The dataset and additional information can be found on here. This also excel sheets along with its decision rules
Using the dataset, we developed a predictive model to assess credit risk. We compared various models and different algorithms and shortlisted the most appropriate algorithm for prediction depending upon the accuracy. We have also created a prototype of an interactive interface that sales representatives in a bank/credit card company can use to decide on accepting or rejecting applications.
Firstly, we see the percentage of pf -7, -8, -9 of the total rows. We drop the rows containing special values such as -9. As we have a significant number of values of -7 & -8, dropping those values would result in less number of datapoints which would result in in accurate evaluation of our models. Besides, if we take average of these special values, it would result in complete change of original meaning of these values. Hence, we could not move forward with same. Thus, post initial research we can say that the special values -7, -8 does have certain relevance in order to arrive at our results. Further, we separated Independent (X) variables from Independent Variables (Y). We considered all the variables except RiskPerformance as an independent variables and Risk Performance was the predicted variable.

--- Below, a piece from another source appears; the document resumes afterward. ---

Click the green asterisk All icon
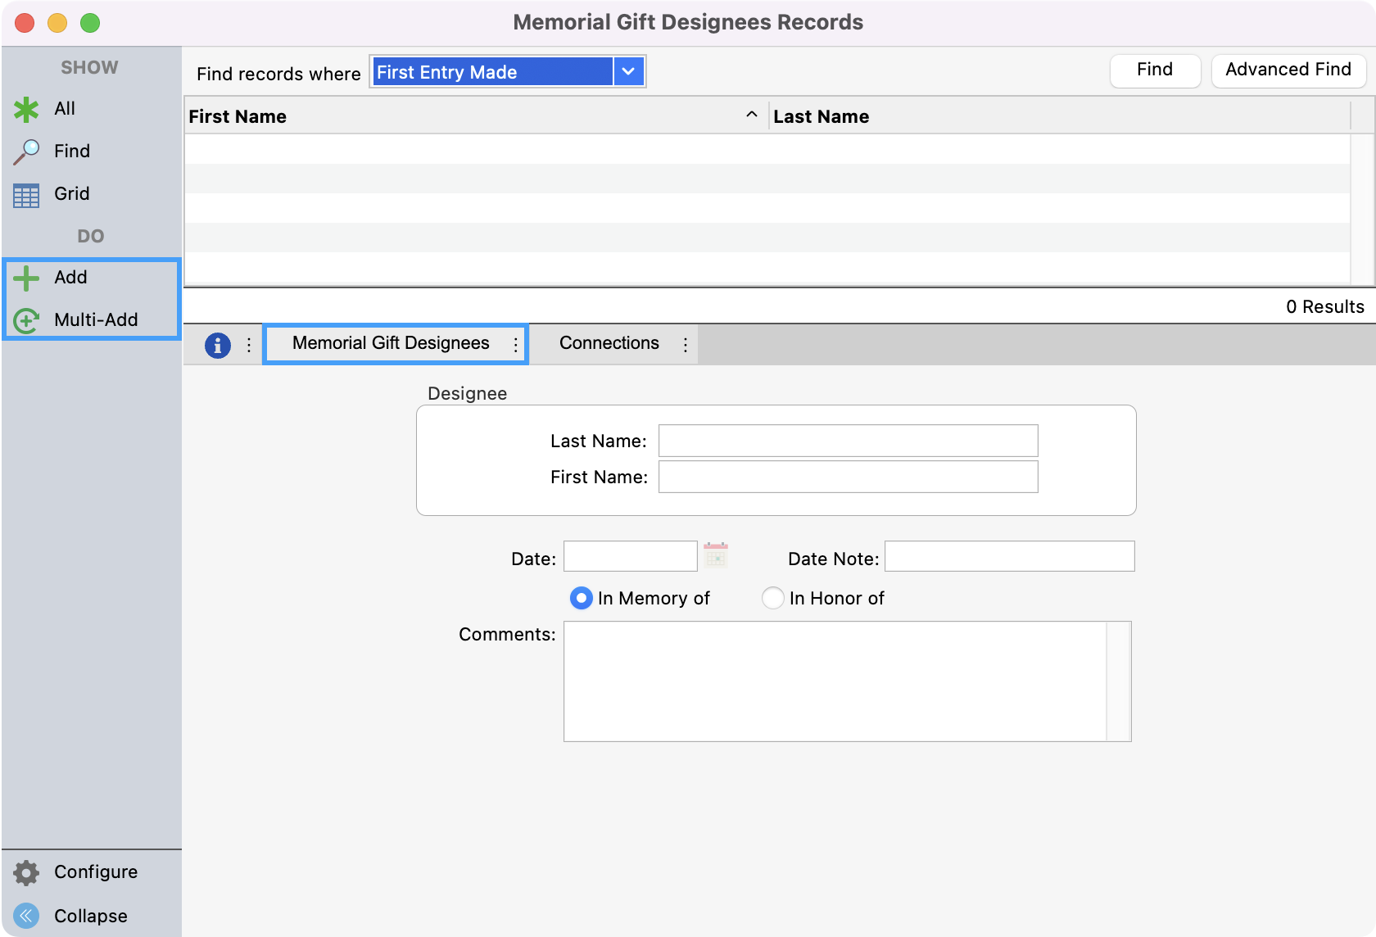 (x=26, y=109)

Post separation, we had reconstructed the variables Max Delqz Public’/ ‘Max Delq Ever’ using get_dummies and we were able to recreate Independent Variables. We do so because the category represents delinquency status and not all values are numeric. They are majorly categorical variables.

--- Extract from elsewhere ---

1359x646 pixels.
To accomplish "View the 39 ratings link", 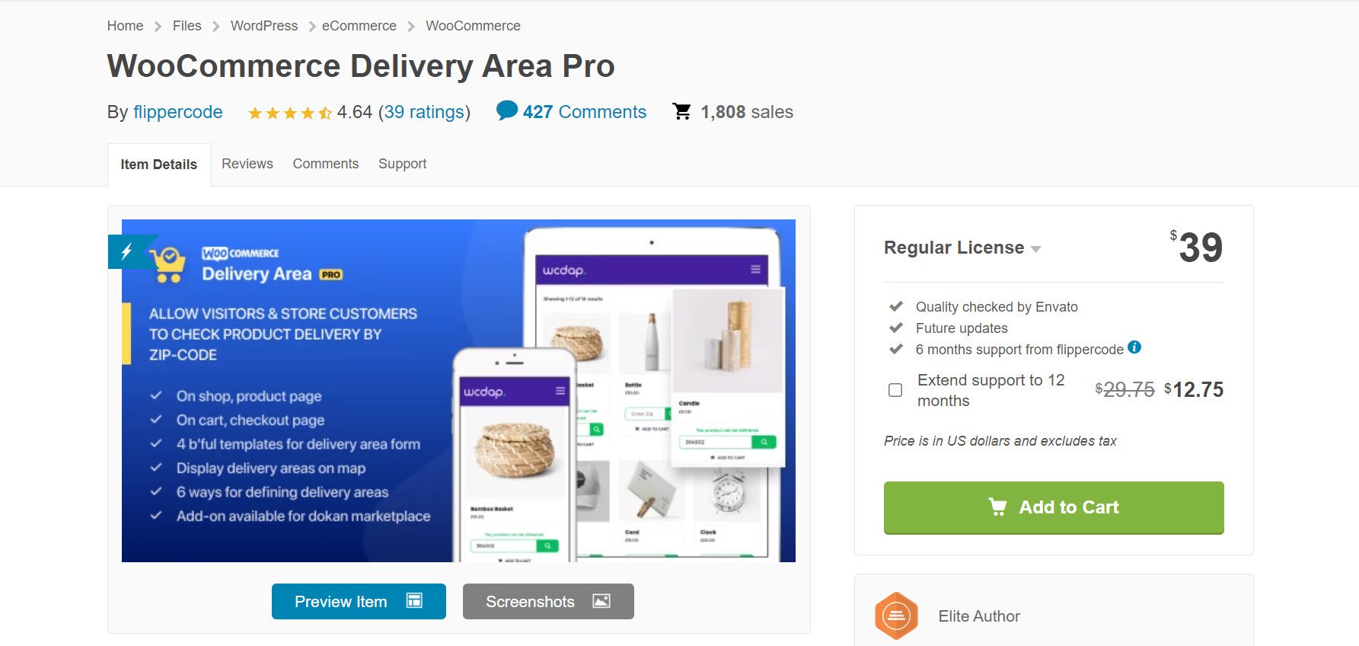I will [424, 112].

We used various models to create prediction and followed by certain parameters such RSME and accuracy to evaluate these models. Some of the models included SVM, Logistic Regression KNN, Gaussian, Decision Tree classifier, Random Forest, Ada Boost classifier. We had evaluated these models on the lines of methods we learned during our classes. We had splitted the data set into training and testing data on a loose ratio of 75:25 split.
Moving forward, we used Hyper parameter tuning using GridSearch CV in order to find the best model among all. We created data frame which containing each of the model. Post this, we calculated the values of Root Mean Square error, accuracy, recall, precision and CV score to choose the best model having best accuracy and least error.
Lastly, we summarized the whole models and checked the value of best model
As we see from below, the accuracy of Ada Boost is highest which is 0.7287 and that the RMSE is the the lowest which is 0.520855 among other models. We also took into consideration Precision and Recall for arriving at better results.
An interface was developed using in order to represent respective models. We did data cleaning using pipeline and stream lit package for the interface.
We can input the row of information in the dataset using the side bars or the user can select the one of the rows in the data frames to make the prediction.